* **PROBLEM 1**:
Write out the stretch of the pesticide lawsuit article from "The lawsuit, which" through "intent to intervene.".
* **PROBLEM 2**:
Answer these questions from the pesticide lawsuit article:
(a) In what month was the lawsuit filed?
(b) On what date was the registration granted?
(c) Which two organizations are the petitioners?

On Friday, BASF asked the Ninth Circuit to allow it to intervene in a pesticide lawsuit seeking to review the U.S. Environmental Protection Agency’s approval of herbicides that use trifludimoxazin to reduce weeds in crops, a chemical that is reportedly 10 times more powerful than dicamba which the same court vacated the registration for last year.
The lawsuit, which was filed in July, argued that the EPA did not consider the environmental harm when approving the pesticide, and claimed specifically that drift from the pesticides could harm endangered animals. Reportedly, neither the petitioners, the Center for Food Safety and Center for Biological Diversity, or the EPA objected to BASF’s intent to intervene.
The company argued that they have a right to be involved in the lawsuit because they produce pesticides that could be impacted by the registration, and own the registrations. The company also claimed that the action could prevent the company from protecting its interests, and that its interests are not represented by any of the parties including the EPA.
The registration is intended to address broadleaf and grass weeds, and was granted on May 25. Two products were registered, Tirexor Herbicide Technical which is a product that is over 99% trivludimoxazin and Tirexor Herbicide which is an end-use product containing the chemical.

[Stored items]
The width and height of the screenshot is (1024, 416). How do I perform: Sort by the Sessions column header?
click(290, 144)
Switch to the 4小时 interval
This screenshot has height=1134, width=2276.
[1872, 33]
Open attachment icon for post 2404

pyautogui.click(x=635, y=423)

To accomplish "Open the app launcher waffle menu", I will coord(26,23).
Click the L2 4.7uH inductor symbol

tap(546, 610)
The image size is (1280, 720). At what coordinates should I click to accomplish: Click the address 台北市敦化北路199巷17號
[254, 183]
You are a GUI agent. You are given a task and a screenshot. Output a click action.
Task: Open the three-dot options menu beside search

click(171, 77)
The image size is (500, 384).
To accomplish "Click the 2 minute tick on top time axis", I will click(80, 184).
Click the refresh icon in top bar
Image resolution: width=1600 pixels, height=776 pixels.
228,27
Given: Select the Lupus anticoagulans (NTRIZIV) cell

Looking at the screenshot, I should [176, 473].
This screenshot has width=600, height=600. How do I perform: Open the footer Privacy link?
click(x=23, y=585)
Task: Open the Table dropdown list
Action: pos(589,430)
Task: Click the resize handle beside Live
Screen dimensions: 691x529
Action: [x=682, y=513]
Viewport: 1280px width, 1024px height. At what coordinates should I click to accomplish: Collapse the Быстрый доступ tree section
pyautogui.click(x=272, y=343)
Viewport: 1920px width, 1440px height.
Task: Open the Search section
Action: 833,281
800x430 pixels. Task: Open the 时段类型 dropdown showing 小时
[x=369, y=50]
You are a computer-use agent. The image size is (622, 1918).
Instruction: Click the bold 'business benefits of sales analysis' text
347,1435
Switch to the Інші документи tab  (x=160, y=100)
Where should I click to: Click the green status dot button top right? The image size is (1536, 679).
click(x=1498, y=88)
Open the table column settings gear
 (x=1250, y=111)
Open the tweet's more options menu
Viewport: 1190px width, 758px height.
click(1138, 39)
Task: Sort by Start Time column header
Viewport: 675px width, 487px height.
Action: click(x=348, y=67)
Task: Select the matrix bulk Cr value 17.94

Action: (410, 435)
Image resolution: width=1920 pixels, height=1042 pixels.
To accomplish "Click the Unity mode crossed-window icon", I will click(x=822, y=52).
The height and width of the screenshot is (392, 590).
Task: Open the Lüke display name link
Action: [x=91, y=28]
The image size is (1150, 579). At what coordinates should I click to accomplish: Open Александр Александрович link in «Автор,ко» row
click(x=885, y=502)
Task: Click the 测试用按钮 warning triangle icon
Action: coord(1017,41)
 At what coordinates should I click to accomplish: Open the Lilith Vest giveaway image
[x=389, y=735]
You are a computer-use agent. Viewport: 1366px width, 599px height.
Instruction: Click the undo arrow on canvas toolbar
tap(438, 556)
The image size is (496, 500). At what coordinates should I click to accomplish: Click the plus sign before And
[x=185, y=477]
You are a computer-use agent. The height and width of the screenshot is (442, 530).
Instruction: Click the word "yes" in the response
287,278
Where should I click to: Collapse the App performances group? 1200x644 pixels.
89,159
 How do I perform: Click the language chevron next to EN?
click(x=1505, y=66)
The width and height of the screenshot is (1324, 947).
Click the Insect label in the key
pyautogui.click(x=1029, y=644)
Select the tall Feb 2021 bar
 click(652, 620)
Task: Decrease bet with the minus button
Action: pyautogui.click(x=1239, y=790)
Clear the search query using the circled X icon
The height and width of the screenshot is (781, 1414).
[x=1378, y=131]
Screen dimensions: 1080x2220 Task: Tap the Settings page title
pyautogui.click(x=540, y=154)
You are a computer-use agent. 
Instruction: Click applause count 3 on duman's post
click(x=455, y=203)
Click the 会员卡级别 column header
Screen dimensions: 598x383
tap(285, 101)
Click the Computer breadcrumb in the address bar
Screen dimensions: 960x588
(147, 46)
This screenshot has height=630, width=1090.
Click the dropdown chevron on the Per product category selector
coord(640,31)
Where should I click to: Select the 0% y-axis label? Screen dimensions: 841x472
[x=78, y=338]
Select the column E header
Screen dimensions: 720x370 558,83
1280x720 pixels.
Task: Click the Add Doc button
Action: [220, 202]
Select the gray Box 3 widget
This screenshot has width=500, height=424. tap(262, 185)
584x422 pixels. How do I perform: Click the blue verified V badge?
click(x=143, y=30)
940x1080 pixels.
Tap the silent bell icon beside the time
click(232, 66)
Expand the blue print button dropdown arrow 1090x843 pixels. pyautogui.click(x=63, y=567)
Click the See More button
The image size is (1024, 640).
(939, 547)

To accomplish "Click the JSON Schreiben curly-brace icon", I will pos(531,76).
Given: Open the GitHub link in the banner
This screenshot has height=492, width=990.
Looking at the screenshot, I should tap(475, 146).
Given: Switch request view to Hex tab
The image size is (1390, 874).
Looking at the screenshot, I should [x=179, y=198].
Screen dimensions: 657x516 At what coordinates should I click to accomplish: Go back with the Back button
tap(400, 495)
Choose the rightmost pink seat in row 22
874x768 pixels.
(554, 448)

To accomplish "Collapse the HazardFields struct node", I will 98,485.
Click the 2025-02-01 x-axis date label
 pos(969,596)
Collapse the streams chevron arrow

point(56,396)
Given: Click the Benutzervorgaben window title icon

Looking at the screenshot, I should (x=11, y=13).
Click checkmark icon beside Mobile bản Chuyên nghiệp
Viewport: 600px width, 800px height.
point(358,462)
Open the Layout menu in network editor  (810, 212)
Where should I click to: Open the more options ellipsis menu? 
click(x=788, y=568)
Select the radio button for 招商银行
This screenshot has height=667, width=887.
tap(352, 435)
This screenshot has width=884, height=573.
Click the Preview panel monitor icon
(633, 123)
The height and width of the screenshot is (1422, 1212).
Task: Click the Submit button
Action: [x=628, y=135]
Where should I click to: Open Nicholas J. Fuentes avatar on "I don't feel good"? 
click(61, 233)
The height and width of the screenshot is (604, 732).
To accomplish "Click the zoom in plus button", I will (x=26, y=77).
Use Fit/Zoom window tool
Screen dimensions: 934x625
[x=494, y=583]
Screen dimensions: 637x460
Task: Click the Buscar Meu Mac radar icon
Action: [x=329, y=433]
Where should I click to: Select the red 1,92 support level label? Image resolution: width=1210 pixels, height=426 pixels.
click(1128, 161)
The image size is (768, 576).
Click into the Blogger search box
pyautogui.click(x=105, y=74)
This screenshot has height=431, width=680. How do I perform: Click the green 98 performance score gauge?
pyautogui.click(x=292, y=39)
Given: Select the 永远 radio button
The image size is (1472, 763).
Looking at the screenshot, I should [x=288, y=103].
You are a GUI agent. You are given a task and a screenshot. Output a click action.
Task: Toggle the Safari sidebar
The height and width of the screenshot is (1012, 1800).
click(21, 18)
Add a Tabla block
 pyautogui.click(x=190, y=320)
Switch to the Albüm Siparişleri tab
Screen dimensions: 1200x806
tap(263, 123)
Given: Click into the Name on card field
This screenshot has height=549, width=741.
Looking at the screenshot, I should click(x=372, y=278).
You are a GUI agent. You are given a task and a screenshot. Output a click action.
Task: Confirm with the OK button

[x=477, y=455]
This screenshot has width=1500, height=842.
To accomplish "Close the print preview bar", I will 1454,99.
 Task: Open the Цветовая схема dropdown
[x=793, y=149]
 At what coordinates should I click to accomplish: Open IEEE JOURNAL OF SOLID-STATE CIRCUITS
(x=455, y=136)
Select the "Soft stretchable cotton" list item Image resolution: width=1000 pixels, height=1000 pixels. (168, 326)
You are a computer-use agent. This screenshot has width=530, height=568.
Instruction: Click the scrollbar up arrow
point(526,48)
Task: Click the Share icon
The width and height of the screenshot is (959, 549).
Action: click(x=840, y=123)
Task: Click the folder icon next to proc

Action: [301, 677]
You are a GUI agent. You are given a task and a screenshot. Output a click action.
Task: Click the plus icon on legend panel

* **TASK RESULT 1**:
The lawsuit, which was filed in July, argued that the EPA did not consider the environmental harm when approving the pesticide, and claimed specifically that drift from the pesticides could harm endangered animals. Reportedly, neither the petitioners, the Center for Food Safety and Center for Biological Diversity, or the EPA objected to BASF’s intent to intervene.

* **TASK RESULT 2**:
(a) July
(b) May 25
(c) The Center for Food Safety and the Center for Biological Diversity